Quanto è sicuro il mais ogm?

È stato salutato come uno studio rivoluzionario sul mais geneticamente modificato. Un team della Scuola Superiore Sant’Anna e dell’Università di Pisa afferma che il mais ogm non è rischioso né per la salute dell’uomo, né per l’ambiente. Esperti a confronto.

Mais

Nuovo studio sul mais ogm

Il mais transgenico oltre a essere più produttivo (tra il +5,6% e +24,5%) non ha pressoché effetti sugli insetti che non sono oggetto della modificazione genetica (non-target, ovvero gli insetti responsabili dei danni al raccolto), e nei chicchi del mais sono contenute minori concentrazioni di sostanze tossiche, in alcuni casi altamente cancerogene (micotossine -28,8% e fumonisine -30,6%). È questo il risultato dello studio che ha preso in considerazione 11.699 dati raccolti in diversi paesi in 21 anni di coltivazioni di mais geneticamente modificato.

Lo studio pubblicato su “Scientific Reports” è stato condotto dal team della Scuola Superiore Sant’Anna e dell’Università di Pisa, coordinato da Laura Ercoli, docente di Agranomia e Coltivazioni Erbacee che ci spiega i risultati ottenuti. Salutato come rivoluzionario lo studio ha sollevato tuttavia delle critiche.
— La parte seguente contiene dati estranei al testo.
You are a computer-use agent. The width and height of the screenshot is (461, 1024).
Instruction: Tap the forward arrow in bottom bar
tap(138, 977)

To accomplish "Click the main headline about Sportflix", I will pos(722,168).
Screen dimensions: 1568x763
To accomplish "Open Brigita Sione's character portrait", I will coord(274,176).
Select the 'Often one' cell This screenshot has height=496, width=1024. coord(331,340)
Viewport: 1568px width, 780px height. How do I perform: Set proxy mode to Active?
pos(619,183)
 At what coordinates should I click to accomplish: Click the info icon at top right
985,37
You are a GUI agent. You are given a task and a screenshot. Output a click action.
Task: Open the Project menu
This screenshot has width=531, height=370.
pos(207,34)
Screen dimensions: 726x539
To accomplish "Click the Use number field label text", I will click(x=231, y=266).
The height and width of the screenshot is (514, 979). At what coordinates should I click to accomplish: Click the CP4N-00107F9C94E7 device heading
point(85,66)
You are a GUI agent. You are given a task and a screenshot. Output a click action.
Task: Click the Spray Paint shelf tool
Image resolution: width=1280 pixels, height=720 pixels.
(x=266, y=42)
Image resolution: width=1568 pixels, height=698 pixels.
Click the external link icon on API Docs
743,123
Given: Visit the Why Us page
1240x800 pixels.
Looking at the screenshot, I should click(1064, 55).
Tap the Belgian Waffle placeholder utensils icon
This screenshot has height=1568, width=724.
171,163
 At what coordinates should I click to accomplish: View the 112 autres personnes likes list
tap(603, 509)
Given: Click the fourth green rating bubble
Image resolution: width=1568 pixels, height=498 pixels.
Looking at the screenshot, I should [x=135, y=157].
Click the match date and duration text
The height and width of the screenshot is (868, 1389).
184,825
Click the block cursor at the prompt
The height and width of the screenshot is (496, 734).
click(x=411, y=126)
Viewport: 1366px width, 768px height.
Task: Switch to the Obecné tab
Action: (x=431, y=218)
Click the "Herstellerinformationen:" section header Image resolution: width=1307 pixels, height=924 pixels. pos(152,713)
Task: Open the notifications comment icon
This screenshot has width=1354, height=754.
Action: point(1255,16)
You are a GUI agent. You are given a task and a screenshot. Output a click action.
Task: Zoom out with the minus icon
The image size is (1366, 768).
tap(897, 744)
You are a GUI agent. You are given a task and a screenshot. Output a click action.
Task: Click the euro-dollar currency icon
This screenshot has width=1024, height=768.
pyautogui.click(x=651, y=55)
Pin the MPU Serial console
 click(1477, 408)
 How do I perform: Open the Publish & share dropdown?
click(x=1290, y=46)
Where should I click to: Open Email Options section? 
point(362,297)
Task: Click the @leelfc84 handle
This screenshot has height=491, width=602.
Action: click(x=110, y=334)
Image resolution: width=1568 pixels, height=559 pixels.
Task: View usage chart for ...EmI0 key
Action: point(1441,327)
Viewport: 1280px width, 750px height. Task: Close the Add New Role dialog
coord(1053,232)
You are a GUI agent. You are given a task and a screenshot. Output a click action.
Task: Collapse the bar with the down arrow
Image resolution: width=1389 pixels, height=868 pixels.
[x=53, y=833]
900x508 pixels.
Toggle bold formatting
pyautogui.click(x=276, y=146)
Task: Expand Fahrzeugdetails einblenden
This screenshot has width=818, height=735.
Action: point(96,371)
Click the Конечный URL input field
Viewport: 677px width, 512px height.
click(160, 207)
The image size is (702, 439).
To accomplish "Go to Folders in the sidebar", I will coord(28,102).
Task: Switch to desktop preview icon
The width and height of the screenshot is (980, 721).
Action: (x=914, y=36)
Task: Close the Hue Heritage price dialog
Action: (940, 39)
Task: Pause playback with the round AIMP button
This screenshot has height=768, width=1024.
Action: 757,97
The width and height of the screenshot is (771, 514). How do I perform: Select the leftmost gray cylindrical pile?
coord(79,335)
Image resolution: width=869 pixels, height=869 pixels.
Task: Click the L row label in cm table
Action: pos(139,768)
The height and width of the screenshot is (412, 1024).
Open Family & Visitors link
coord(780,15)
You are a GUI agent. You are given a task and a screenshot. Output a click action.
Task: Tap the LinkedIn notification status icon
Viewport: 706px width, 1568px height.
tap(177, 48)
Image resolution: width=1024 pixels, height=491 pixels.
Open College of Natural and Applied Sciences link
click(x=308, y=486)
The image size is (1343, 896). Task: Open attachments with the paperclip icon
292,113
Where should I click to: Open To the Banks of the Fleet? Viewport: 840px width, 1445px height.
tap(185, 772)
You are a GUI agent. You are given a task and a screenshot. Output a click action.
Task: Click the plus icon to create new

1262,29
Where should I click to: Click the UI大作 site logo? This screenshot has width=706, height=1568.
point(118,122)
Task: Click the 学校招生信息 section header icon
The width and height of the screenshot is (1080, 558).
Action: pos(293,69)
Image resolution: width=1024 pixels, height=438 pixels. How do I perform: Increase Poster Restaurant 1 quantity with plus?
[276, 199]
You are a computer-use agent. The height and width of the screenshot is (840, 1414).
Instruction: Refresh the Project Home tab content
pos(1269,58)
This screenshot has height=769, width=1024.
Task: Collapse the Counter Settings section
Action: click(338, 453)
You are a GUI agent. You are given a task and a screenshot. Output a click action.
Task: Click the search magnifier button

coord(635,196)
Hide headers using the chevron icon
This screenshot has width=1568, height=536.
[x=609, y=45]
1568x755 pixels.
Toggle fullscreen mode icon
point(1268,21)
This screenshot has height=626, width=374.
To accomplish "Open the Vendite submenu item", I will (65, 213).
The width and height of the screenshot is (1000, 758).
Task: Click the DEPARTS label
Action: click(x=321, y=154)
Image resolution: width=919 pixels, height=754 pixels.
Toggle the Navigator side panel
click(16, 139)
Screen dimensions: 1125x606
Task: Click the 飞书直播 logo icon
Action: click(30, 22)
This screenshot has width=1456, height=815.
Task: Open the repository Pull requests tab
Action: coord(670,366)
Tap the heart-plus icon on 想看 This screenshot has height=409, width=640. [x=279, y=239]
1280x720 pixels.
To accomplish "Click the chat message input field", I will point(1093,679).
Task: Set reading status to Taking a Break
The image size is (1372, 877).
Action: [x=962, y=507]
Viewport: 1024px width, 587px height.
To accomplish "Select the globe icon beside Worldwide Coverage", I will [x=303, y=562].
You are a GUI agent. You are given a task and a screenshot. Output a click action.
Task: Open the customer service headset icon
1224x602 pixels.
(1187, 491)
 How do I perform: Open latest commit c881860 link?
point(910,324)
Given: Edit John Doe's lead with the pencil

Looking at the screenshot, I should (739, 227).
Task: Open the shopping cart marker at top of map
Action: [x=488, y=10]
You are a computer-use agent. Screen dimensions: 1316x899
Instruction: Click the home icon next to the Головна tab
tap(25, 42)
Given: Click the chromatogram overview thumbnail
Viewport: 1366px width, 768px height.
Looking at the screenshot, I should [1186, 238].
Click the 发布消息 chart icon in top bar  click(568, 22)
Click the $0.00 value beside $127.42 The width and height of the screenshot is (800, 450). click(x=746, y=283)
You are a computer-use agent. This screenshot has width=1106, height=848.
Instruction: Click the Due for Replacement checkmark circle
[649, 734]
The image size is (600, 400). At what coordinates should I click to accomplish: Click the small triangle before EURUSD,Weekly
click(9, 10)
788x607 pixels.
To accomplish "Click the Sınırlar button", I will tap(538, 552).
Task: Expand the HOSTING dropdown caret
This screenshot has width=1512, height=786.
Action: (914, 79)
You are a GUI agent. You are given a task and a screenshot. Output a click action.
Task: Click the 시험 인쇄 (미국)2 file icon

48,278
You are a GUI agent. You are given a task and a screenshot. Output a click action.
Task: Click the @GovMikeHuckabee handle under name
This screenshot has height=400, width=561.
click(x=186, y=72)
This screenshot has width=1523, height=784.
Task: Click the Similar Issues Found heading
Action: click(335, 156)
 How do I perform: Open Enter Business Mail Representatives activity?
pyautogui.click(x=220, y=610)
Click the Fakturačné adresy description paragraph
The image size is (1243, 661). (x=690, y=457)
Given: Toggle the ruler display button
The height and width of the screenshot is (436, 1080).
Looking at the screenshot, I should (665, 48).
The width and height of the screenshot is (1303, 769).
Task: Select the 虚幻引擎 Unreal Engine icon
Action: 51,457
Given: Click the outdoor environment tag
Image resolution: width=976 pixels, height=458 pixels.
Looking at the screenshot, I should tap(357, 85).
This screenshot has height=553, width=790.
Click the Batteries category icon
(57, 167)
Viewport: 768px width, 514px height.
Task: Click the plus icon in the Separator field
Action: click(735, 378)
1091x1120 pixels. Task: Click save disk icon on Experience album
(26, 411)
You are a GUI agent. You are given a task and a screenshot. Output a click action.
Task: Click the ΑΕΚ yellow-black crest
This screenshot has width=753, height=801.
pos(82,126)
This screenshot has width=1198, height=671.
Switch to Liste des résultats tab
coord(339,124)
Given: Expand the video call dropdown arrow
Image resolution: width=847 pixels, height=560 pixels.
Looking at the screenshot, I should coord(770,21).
Tra gli esperti più scettici Salvatore Ceccarelli, ex docente di Genetica Alimentare che ai nostri microfoni oltre a porre l’accento sul pericolo per l’ecosistema biologico, aggiunge: “Una cosa su cui tutti i nutrizionisti concordano è che quello che fa bene alla salute è la diversità della dieta, ma come facciamo a nutrire il nostro microbioma intestinale di diversità quando l’agricoltura va esattamente nella direzione opposta?”.